Work order:
Please return every line of the records below that contains the word "computer".

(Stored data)
━━━━━━━━━━
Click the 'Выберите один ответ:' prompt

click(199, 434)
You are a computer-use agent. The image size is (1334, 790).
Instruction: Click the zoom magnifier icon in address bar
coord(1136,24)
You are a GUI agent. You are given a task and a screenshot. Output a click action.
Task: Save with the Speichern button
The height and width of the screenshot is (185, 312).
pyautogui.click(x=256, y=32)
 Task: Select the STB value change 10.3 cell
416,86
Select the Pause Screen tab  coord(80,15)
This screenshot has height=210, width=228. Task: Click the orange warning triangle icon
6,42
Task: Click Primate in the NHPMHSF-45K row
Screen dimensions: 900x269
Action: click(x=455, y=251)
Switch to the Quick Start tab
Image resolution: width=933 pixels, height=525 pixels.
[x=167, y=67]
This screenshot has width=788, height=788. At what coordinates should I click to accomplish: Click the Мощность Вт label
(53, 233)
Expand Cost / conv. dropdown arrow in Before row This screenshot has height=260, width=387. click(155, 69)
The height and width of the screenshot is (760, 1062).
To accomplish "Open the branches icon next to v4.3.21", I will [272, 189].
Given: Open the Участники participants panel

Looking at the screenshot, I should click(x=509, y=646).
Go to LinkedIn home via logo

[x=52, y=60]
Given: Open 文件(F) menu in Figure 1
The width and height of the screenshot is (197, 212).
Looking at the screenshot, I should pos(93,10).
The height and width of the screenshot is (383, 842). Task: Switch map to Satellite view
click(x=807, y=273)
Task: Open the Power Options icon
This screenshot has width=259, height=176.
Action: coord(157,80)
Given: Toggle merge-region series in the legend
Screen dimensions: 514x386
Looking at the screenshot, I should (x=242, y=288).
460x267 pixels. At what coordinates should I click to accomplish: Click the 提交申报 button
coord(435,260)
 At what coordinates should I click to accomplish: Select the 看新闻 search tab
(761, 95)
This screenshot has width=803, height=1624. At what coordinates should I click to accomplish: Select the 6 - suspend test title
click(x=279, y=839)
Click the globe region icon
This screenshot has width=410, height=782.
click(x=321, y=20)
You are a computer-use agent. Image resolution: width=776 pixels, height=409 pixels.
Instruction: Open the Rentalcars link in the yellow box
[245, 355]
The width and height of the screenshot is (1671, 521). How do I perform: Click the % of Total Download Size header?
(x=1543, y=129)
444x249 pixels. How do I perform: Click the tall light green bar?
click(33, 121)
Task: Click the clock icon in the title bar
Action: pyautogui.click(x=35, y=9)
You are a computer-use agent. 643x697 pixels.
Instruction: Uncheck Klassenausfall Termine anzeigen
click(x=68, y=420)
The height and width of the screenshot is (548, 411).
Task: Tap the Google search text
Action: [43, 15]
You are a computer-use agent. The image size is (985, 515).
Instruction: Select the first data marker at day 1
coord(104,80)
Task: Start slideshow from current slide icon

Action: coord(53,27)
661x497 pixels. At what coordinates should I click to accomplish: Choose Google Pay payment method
━━━━━━━━━━
Solution to the problem:
You are a computer-use agent. The image size is (1334, 790).
You are a computer-use agent. Image resolution: width=776 pixels, height=409 pixels.
You are a computer-use agent. 643x697 pixels.
You are a computer-use agent. The image size is (985, 515).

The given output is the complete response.